START PASSAGE SHOWN

Reducto

Reducto provides document parsing with RAG-optimized chunking, schema-based extraction with citations, and multi-document splitting.

Installation

npm install @doclo/providers-reducto

Providers Overview

Reducto offers three services:

Service	Function	Cost
Parse	Document parsing with chunking	$0.004/page
Extract	Schema-based extraction with citations	$0.008/page
Split	Multi-document file segmentation	$0.008/page

Parse Provider

Basic Setup

import { reductoParseProvider } from '@doclo/providers-reducto';

const ocrProvider = reductoParseProvider({
  apiKey: process.env.REDUCTO_API_KEY!
});

Configuration Options

reductoParseProvider({
  apiKey: string,              // Required: API key

  // Chunking
  chunkMode?: 'variable' | 'page' | 'block',
  targetChunkSize?: number,    // Target characters per chunk (for variable)

  // Table handling
  tableFormat?: 'markdown' | 'html' | 'dynamic',

  // Page selection
  pageRange?: [number, number] | number[],  // Page range or specific pages

  // Options
  forceOCR?: boolean,          // Force OCR even for native text
  extractImages?: boolean,     // Extract embedded images
  figureEnrichment?: boolean,  // AI-enhanced figure descriptions
})

END PASSAGE SHOWN

**ASSIGNMENT:**
Resume the Reducto provider documentation after its last line, the closing of the reductoParseProvider configuration block.

START DATA LISTING

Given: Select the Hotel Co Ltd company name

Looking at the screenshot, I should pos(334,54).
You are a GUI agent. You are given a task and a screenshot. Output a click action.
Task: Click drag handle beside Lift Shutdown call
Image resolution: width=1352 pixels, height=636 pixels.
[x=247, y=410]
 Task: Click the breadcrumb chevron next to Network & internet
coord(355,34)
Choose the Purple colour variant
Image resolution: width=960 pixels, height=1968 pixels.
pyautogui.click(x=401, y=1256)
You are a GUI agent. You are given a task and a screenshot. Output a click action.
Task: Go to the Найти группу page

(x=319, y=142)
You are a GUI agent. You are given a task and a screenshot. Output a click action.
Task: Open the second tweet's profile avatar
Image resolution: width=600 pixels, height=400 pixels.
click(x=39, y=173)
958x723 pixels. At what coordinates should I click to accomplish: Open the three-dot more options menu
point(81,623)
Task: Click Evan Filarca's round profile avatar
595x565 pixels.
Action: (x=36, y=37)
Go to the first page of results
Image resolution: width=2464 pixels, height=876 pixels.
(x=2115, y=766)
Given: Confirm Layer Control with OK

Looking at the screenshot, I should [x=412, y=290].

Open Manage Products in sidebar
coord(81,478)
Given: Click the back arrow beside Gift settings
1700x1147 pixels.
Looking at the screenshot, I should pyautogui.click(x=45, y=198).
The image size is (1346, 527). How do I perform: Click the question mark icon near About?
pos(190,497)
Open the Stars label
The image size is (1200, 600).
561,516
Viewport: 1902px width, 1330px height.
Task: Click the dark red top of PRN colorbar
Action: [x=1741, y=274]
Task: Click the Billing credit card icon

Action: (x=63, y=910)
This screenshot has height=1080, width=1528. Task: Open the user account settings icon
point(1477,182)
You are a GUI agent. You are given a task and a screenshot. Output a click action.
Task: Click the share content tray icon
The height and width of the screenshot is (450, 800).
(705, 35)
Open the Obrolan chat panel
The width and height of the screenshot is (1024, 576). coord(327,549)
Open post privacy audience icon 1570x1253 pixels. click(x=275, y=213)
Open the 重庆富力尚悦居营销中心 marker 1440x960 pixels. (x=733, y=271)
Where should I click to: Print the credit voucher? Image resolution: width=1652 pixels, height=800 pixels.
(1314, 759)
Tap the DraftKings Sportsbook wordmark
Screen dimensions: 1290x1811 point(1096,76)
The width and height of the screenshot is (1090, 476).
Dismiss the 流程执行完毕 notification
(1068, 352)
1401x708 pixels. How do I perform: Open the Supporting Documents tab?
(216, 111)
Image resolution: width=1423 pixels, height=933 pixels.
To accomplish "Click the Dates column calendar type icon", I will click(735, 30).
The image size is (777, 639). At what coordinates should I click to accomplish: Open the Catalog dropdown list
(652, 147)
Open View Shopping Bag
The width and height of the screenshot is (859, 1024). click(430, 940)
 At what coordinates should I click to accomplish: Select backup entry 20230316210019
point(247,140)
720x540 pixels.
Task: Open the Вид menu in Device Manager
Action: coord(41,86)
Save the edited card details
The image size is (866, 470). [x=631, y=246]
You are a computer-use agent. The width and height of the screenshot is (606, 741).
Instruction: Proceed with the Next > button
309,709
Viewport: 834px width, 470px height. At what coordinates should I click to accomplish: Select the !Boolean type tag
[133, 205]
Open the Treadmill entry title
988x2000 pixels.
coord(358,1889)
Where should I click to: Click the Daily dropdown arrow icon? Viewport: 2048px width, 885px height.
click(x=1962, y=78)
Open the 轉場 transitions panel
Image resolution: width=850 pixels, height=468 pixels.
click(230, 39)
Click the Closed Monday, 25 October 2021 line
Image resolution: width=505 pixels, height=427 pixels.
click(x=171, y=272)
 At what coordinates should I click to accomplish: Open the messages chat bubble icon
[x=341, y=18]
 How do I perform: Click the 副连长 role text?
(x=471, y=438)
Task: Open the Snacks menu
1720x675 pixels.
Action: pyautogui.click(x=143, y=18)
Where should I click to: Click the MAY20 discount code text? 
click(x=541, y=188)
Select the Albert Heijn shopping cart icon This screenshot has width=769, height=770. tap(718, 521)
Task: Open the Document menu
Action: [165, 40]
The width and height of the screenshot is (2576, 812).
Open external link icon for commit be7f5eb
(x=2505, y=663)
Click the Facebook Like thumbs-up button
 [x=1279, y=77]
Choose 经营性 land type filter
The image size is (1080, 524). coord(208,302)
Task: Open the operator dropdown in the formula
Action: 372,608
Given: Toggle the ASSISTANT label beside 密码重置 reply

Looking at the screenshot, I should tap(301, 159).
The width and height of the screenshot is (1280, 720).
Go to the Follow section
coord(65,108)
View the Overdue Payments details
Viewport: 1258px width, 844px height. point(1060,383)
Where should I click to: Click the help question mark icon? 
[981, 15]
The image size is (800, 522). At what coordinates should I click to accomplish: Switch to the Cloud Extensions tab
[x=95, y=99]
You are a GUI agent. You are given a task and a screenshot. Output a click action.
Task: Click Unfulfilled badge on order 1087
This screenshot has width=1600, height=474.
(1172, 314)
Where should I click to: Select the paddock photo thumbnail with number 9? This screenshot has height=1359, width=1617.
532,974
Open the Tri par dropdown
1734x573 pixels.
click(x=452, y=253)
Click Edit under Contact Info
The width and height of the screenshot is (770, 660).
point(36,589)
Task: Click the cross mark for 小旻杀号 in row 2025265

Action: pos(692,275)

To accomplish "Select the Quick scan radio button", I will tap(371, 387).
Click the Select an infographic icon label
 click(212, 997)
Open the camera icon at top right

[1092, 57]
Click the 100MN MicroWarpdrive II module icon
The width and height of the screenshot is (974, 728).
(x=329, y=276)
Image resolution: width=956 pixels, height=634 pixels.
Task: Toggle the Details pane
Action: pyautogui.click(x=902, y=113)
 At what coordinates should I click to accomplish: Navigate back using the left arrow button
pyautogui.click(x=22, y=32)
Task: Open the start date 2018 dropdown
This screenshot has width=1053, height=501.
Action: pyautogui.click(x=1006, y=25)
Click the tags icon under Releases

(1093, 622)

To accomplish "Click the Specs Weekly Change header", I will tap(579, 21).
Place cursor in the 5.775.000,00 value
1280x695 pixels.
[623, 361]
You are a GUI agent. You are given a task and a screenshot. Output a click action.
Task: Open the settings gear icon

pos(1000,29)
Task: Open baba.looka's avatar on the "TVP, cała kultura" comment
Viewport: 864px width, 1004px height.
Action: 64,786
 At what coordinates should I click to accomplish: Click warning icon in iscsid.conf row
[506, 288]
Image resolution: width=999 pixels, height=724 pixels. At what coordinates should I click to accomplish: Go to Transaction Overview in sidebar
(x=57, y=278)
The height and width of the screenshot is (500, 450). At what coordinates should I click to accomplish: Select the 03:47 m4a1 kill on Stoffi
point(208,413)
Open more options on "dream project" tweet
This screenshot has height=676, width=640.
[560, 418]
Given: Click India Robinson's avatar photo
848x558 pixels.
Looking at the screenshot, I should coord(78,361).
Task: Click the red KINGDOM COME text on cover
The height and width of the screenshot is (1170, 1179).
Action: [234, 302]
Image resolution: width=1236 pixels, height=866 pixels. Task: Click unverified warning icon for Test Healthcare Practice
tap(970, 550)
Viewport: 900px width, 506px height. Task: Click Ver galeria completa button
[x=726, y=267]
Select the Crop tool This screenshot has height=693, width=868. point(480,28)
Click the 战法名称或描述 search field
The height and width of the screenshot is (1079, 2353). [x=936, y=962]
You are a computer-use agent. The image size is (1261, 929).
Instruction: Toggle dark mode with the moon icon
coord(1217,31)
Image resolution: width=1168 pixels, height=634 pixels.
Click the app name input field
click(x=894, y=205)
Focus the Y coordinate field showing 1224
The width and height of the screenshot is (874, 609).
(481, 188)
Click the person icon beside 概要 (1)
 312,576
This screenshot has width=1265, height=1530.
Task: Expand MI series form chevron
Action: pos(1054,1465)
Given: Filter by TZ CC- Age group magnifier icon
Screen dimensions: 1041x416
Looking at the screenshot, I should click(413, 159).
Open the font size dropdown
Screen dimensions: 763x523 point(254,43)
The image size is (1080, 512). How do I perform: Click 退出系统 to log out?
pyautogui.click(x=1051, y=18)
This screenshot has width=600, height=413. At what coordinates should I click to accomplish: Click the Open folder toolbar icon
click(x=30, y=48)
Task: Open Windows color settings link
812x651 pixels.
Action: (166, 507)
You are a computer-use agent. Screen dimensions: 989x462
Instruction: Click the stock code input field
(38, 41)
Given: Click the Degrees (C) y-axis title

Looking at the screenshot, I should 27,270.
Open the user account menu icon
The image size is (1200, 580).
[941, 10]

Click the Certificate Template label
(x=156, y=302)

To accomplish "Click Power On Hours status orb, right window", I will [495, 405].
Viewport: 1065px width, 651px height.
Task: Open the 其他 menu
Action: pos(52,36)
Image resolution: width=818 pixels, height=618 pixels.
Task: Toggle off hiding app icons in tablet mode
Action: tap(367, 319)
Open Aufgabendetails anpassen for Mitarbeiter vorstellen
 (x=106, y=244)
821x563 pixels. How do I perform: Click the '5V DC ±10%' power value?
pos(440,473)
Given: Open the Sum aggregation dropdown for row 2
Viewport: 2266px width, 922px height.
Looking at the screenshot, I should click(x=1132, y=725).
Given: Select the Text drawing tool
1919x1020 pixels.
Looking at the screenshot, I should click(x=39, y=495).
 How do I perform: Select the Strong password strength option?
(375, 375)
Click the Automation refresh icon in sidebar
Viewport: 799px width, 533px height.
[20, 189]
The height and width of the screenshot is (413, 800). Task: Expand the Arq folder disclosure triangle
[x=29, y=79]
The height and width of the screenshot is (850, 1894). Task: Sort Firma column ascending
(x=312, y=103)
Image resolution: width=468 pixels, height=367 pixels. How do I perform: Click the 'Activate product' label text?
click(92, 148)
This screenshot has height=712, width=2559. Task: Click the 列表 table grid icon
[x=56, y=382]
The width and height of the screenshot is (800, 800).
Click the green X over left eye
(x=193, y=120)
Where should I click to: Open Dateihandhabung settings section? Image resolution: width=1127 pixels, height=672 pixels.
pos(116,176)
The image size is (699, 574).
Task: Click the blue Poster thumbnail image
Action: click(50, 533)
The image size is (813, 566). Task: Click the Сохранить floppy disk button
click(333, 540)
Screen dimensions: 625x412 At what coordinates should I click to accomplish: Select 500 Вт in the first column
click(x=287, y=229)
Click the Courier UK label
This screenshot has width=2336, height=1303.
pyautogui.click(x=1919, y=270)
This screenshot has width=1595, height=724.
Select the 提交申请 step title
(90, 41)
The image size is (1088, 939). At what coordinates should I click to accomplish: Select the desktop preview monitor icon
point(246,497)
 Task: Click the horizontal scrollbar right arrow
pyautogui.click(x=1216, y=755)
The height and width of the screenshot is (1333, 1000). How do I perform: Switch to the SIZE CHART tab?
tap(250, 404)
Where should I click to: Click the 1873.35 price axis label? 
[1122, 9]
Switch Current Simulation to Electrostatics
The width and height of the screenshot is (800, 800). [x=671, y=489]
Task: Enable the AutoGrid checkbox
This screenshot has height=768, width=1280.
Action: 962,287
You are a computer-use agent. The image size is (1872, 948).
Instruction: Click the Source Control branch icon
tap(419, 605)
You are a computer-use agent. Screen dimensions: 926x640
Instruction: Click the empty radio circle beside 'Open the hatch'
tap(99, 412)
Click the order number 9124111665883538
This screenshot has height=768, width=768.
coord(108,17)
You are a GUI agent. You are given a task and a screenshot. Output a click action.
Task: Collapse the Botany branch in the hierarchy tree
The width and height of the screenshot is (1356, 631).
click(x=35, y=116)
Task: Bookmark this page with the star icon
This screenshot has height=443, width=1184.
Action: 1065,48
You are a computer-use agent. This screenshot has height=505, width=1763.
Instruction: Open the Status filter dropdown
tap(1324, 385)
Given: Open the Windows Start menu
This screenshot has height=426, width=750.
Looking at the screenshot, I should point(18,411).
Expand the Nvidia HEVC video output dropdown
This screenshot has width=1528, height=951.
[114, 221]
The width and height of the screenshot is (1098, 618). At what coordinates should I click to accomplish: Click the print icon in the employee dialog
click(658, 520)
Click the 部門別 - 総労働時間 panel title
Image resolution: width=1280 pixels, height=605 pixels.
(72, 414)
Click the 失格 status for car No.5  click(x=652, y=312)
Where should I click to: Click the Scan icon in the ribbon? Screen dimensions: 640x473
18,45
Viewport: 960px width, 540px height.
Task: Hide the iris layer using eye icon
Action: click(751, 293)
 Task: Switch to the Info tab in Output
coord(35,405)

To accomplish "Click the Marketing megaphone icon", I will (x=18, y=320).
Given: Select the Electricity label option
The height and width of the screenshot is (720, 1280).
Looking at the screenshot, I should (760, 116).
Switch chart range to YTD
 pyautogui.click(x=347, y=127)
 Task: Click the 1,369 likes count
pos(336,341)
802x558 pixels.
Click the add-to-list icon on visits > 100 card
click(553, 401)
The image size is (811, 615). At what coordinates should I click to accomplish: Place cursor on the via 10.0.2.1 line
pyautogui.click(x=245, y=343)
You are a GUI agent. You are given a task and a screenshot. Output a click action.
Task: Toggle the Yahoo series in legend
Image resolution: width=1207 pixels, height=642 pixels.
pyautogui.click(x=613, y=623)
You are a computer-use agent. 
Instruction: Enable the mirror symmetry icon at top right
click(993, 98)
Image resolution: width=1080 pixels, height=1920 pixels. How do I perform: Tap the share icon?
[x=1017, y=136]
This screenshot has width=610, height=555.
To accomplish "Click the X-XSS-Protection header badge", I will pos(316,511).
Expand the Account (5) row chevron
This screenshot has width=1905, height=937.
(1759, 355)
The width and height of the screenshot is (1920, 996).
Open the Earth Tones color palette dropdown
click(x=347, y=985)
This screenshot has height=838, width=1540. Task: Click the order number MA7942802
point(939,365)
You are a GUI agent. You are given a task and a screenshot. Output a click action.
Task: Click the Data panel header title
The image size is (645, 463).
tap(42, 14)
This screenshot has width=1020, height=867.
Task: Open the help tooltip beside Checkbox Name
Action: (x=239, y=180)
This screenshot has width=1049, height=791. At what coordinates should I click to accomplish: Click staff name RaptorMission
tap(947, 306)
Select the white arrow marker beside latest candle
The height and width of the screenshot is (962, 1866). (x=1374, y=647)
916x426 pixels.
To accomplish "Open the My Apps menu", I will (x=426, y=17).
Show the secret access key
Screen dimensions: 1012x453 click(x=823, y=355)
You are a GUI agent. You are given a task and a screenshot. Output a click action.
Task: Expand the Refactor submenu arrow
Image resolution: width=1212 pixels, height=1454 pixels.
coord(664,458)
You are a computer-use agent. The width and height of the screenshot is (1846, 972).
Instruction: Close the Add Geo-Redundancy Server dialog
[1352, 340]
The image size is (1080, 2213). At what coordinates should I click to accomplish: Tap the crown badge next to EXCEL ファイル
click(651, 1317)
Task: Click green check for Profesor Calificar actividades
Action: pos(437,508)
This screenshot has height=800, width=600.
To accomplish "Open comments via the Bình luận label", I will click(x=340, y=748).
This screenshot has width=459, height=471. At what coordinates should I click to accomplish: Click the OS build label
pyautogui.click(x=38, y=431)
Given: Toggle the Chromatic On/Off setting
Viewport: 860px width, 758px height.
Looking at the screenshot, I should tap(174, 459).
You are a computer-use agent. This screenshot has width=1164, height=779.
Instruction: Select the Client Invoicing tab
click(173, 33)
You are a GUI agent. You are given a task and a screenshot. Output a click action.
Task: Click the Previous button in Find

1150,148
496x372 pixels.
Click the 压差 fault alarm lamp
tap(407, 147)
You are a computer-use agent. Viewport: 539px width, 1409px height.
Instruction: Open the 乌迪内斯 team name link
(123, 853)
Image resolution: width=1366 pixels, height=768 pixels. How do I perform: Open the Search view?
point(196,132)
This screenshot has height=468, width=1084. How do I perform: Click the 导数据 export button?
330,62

END DATA LISTING

**YOUR RESPONSE:**
Chunk Modes

Mode	Description
`variable`	Semantic chunking based on content boundaries
`page`	One chunk per page
`block`	One chunk per content block

// Variable chunking for RAG
const provider = reductoParseProvider({
  apiKey: process.env.REDUCTO_API_KEY!,
  chunkMode: 'variable',
  targetChunkSize: 1000
});

Output: DocumentIR with Chunks

interface DocumentIR {
  pages: {
    width: number;
    height: number;
    lines: { text: string; bbox?: object }[];
  }[];
  extras?: {
    raw: object;
    costUSD: number;
    pageCount: number;
    chunks?: ReductoChunk[];  // RAG-ready chunks
  };
}

interface ReductoChunk {
  content: string;            // Chunk text
  pageNumber: number;         // Source page
  blockType: string;          // 'text', 'table', 'figure', etc.
  bbox: object;               // Bounding box
  confidence: number;         // Confidence score
}

Extract Provider

Schema-based extraction with field-level citations.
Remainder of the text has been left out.